→ Task directions
Your task is to transcribe, word for word, the line containing "Viewport: 721px width, 382px height." and all lines that follow it to the end of the entries. Leave out the pictures.

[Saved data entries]
------------------------------------------------------------------------

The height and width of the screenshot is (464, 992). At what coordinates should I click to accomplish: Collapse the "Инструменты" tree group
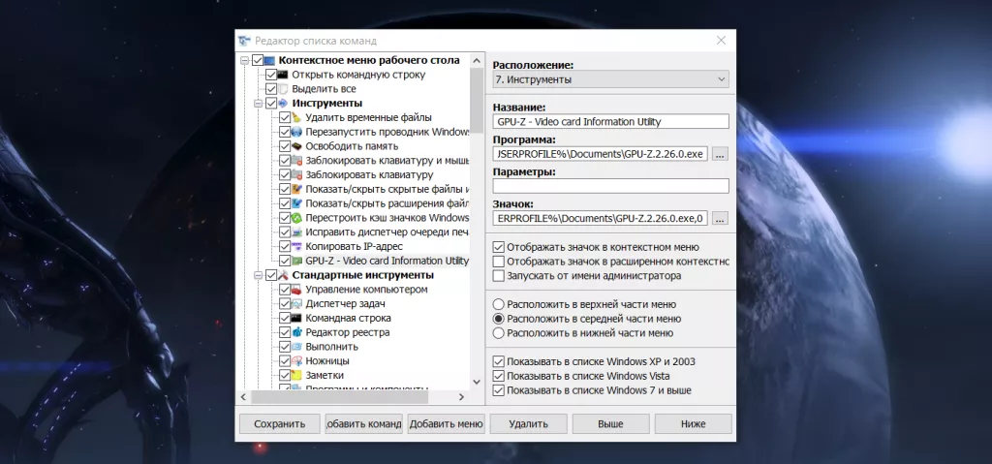pos(258,104)
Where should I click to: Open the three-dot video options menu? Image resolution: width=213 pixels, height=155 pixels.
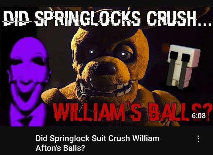(198, 139)
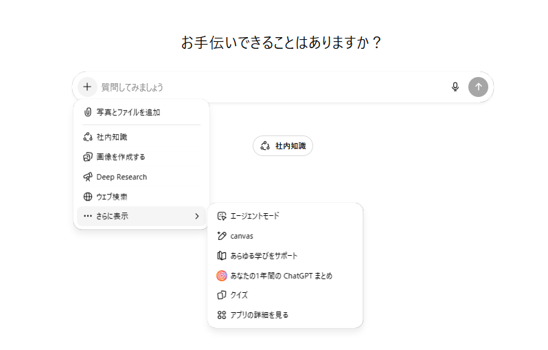The image size is (548, 350).
Task: Click the globe icon for ウェブ検索
Action: pos(88,197)
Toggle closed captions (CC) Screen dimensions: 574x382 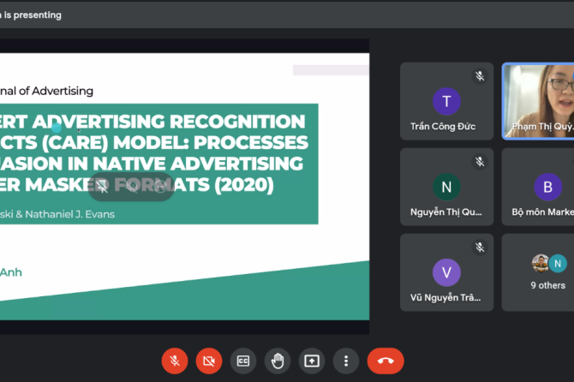(242, 361)
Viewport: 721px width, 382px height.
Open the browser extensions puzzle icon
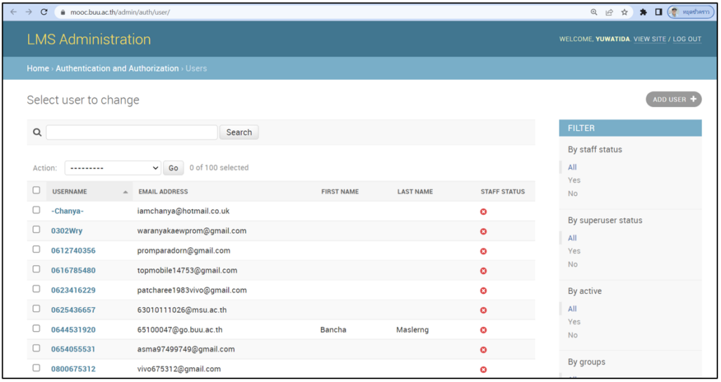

------------------------------------------------------------------------

→ Task response
Viewport: 721px width, 382px height.
Open the browser extensions puzzle icon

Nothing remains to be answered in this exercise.